Rewrite the lines below, replacing "Log In" with "Sign In" and leaving everything else unchanged.
++++++++++++++++++++
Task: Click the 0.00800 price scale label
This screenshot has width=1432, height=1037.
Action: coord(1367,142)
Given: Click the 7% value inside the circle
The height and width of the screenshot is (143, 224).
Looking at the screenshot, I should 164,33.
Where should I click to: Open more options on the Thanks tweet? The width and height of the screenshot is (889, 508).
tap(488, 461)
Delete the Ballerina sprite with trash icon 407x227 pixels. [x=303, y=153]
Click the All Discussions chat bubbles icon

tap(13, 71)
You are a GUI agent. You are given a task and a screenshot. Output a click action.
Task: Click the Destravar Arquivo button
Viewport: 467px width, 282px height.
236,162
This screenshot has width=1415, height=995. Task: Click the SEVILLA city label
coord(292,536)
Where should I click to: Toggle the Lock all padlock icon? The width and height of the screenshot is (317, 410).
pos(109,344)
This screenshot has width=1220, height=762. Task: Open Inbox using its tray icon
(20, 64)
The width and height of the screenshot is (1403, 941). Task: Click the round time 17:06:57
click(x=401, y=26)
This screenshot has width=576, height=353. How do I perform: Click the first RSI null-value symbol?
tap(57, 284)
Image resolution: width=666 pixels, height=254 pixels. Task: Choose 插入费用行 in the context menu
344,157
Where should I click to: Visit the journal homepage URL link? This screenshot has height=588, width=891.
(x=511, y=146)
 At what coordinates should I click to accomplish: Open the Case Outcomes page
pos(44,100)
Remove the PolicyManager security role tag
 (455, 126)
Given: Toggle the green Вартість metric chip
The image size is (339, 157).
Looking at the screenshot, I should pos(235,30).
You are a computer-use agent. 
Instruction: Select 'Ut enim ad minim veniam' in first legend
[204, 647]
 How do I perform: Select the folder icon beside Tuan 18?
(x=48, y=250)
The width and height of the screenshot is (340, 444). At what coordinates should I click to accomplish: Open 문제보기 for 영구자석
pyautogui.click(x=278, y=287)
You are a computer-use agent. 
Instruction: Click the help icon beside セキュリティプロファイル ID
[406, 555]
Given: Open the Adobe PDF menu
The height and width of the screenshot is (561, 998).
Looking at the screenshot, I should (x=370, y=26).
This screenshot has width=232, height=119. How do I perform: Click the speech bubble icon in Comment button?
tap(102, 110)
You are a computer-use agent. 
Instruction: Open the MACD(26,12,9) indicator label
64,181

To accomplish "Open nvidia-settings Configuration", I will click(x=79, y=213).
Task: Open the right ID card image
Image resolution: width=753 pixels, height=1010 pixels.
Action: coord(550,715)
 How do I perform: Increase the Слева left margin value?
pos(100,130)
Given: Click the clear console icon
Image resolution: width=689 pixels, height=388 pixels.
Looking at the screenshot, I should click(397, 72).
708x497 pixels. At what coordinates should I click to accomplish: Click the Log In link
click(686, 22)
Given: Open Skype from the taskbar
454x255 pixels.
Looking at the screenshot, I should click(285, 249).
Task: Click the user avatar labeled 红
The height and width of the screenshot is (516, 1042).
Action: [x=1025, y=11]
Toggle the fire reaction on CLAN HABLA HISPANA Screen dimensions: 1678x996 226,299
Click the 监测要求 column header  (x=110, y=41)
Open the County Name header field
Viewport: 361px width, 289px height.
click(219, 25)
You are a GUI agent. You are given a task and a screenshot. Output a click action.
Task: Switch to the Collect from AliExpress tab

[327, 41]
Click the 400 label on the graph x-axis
++++++++++++++++++++
Final result:
Task: Click the 0.00800 price scale label
This screenshot has width=1432, height=1037.
Action: coord(1367,142)
Given: Click the 7% value inside the circle
The height and width of the screenshot is (143, 224).
Looking at the screenshot, I should 164,33.
Where should I click to: Open more options on the Thanks tweet? The width and height of the screenshot is (889, 508).
tap(488, 461)
Delete the Ballerina sprite with trash icon 407x227 pixels. [x=303, y=153]
Click the All Discussions chat bubbles icon

tap(13, 71)
You are a GUI agent. You are given a task and a screenshot. Output a click action.
Task: Click the Destravar Arquivo button
Viewport: 467px width, 282px height.
236,162
This screenshot has width=1415, height=995. Task: Click the SEVILLA city label
coord(292,536)
Where should I click to: Toggle the Lock all padlock icon? The width and height of the screenshot is (317, 410).
pos(109,344)
This screenshot has width=1220, height=762. Task: Open Inbox using its tray icon
(20, 64)
The width and height of the screenshot is (1403, 941). Task: Click the round time 17:06:57
click(x=401, y=26)
This screenshot has width=576, height=353. How do I perform: Click the first RSI null-value symbol?
tap(57, 284)
Image resolution: width=666 pixels, height=254 pixels. Task: Choose 插入费用行 in the context menu
344,157
Where should I click to: Visit the journal homepage URL link? This screenshot has height=588, width=891.
(x=511, y=146)
 At what coordinates should I click to accomplish: Open the Case Outcomes page
pos(44,100)
Remove the PolicyManager security role tag
 (455, 126)
Given: Toggle the green Вартість metric chip
The image size is (339, 157).
Looking at the screenshot, I should pos(235,30).
You are a computer-use agent. 
Instruction: Select 'Ut enim ad minim veniam' in first legend
[204, 647]
 How do I perform: Select the folder icon beside Tuan 18?
(x=48, y=250)
The width and height of the screenshot is (340, 444). At what coordinates should I click to accomplish: Open 문제보기 for 영구자석
pyautogui.click(x=278, y=287)
You are a computer-use agent. 
Instruction: Click the help icon beside セキュリティプロファイル ID
[406, 555]
Given: Open the Adobe PDF menu
The height and width of the screenshot is (561, 998).
Looking at the screenshot, I should (x=370, y=26).
This screenshot has width=232, height=119. How do I perform: Click the speech bubble icon in Comment button?
tap(102, 110)
You are a computer-use agent. 
Instruction: Open the MACD(26,12,9) indicator label
64,181

To accomplish "Open nvidia-settings Configuration", I will click(x=79, y=213).
Task: Open the right ID card image
Image resolution: width=753 pixels, height=1010 pixels.
Action: coord(550,715)
 How do I perform: Increase the Слева left margin value?
pos(100,130)
Given: Click the clear console icon
Image resolution: width=689 pixels, height=388 pixels.
Looking at the screenshot, I should click(397, 72).
708x497 pixels. At what coordinates should I click to accomplish: Click the Sign In link
click(686, 22)
Given: Open Skype from the taskbar
454x255 pixels.
Looking at the screenshot, I should click(285, 249).
Task: Click the user avatar labeled 红
The height and width of the screenshot is (516, 1042).
Action: [x=1025, y=11]
Toggle the fire reaction on CLAN HABLA HISPANA Screen dimensions: 1678x996 226,299
Click the 监测要求 column header  (x=110, y=41)
Open the County Name header field
Viewport: 361px width, 289px height.
click(219, 25)
You are a GUI agent. You are given a task and a screenshot. Output a click action.
Task: Switch to the Collect from AliExpress tab

[327, 41]
Click the 400 label on the graph x-axis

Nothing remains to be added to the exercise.